■ **Excerpt to read**:
=== Section Start ===

The Private Capital Strategy Series Episode 12: Outsourcing and co-sourcing for the unknown

What is Joshua Cherry-Seto’s playbook for outsourcing in today’s environment? We discuss this with him in our most recent webcast below and ask Mike Trinkaus how co-sourcing does and doesn’t fit in that framework. Listen in as these two advocates for the private capital CFO tell us about the current environment as new SEC rules advance, a shortage of accountants continues, and new technologies start taking hold.

Chris Gale  00:02

This is the Private Capital Strategy Series, Episode 12, with Joshua Cherry-Seto and Mike Trinkaus on outsourcing for the unknown and co-sourcing. Josh, can you introduce yourself?

Joshua Cherry-Seto  00:29

I spent about eight years at Citi and finance in the early 2000s, including four years in alternative asset classes across the business. In 2008, I went to real estate in a private equity structure and spent about five years there in the global markets. In 2013 I joined a middle market PE firm just as the industry was registering with the SEC, and LPs increased demands coming out of the financial crisis. I spent nearly a decade at that firm growing the team. The firm grew from about $100 million of assets under management to $3.5 billion of assets under management. I spent my last year in an early-stage VC shop.

Chris Gale  01:22

You’ve been interviewed on outsourcing. How would you describe the environment right now from an operations and finance perspective for private capital? Has that changed your thinking or your playbook when it comes to outsourcing?

=== Section End ===

■ **Supplied information**:
=== Section Start ===

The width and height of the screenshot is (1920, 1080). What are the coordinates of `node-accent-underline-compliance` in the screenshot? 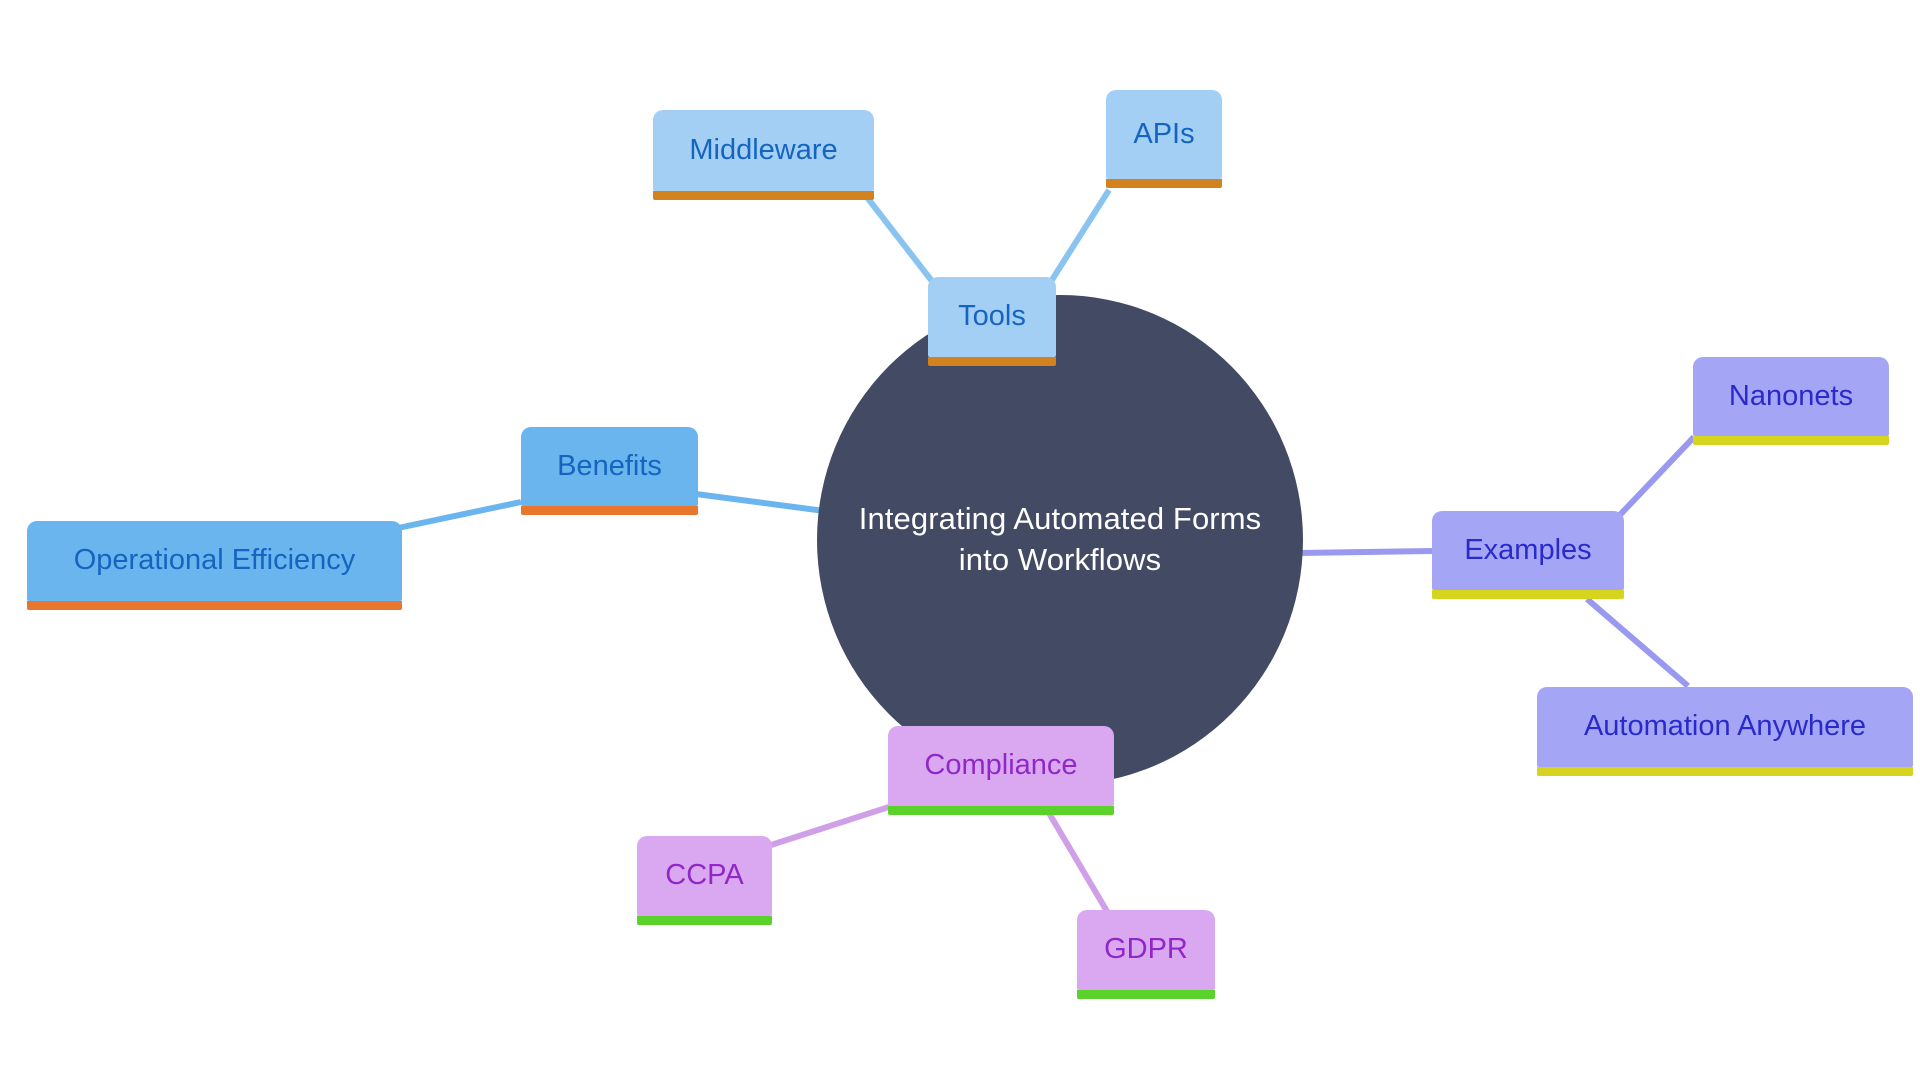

=== Section End ===

■ **Questions on the material**:
1. In the webcast transcript, what did the middle market PE firm's assets under management grow to during Joshua Cherry-Seto's time there?
2. Render this sentence from the webcast transcript in Spanish: "In 2008, I went to real estate in a private equity structure and spent about five years there in the global markets."

■ **Solutions**:
1. $3.5 billion

2. En 2008 pasé al sector inmobiliario dentro de una estructura de capital privado y trabajé allí unos cinco años en los mercados globales.